Yes he was the hero, now revealed in the advertisements as having another life - as a brilliant English-language student, excelling on Wall Street, or at Wall Street, or in Wall Street.
But who was he and what was his story?
Rainbow Boys is a novel about high school students in the United States written by Alex Sanchez, a Cuban born American. Because it is the United States, there is, of course, violence. And it is homophobic violence. This is the first film version in the world of the award-winning US novel.
Because of cultural and social differences, the story, moved over to Thailand, is re-set at university. Kids don’t dome out as early in Thailand as they do now in the United States. It all has to do with Will and Grace, of course.
Regularly throughout the Thai movie the hero, a college-student, and his ladyboy best friend get beaten up, just like fags do in the Benighted States. Unfortunately, Thai’s just cannot do violence like Americans. So none of the getting-beaten-up scenes are even passably credible. Even the bleeding and the bruises are make-up failures.
Our hero is adored by his ladyboy best friend who constantly suggests that they have sex, or hold hands or kiss or do something. Life will pass them by if they don’t try out these practices. This is a story about young gay men who do not have sex. Try that on for credibility! And since when are you supposed to have sex with your best friend? In the West that was always equivalent to incest. Oh well, I get five invitations a day to buy incest videos on email spam, so perhaps it is less taboo than it used to be.

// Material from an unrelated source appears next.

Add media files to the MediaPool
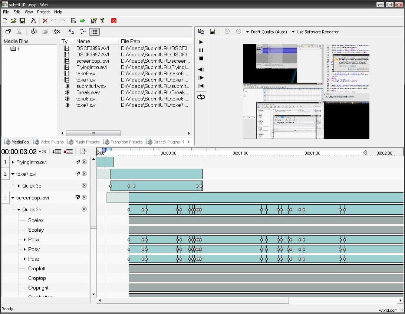 point(34,32)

Instead of lusting after his best friend, our hero ogles Ek, the school’s top basketball player. Ek is supposed to be a hunk, but his body would never get him hired at Tawan. But he is the real star in the movie, in terms of a credible actor. He is a wonderfully inarticulate, fucked up, sexually frustrated, identity confused, socially dumb, inhibited, stud. He has “done it” with his girlfriend, he says, trying to banish his own knowledge that he really goes for guys.
To top it off, Ek is the victim of Thailand’s class society. Instead of the plush middle class homes of hero and ladyboy, Ek lives in some kind of slum with a wimpy mother and an abusive alcoholic father. The father caught him playing around with another boy at age ten and has called him a fag ever since. Yet, somehow, it is a big dramatic revelation when Ek actually “comes out” to father and mother. This leads father to abandon the home and mother to flee to grandmothers.
This leaves the house conveniently empty for the hot climax scene, when traumatized Ek finally casts inhibition to the wind and beds our hero. But will inarticulate, inhibited, dense, dumb Ek follow through – or flee again from the desire that he has been fleeing from for years? Well, see the movie, unless you prefer real life to reel life.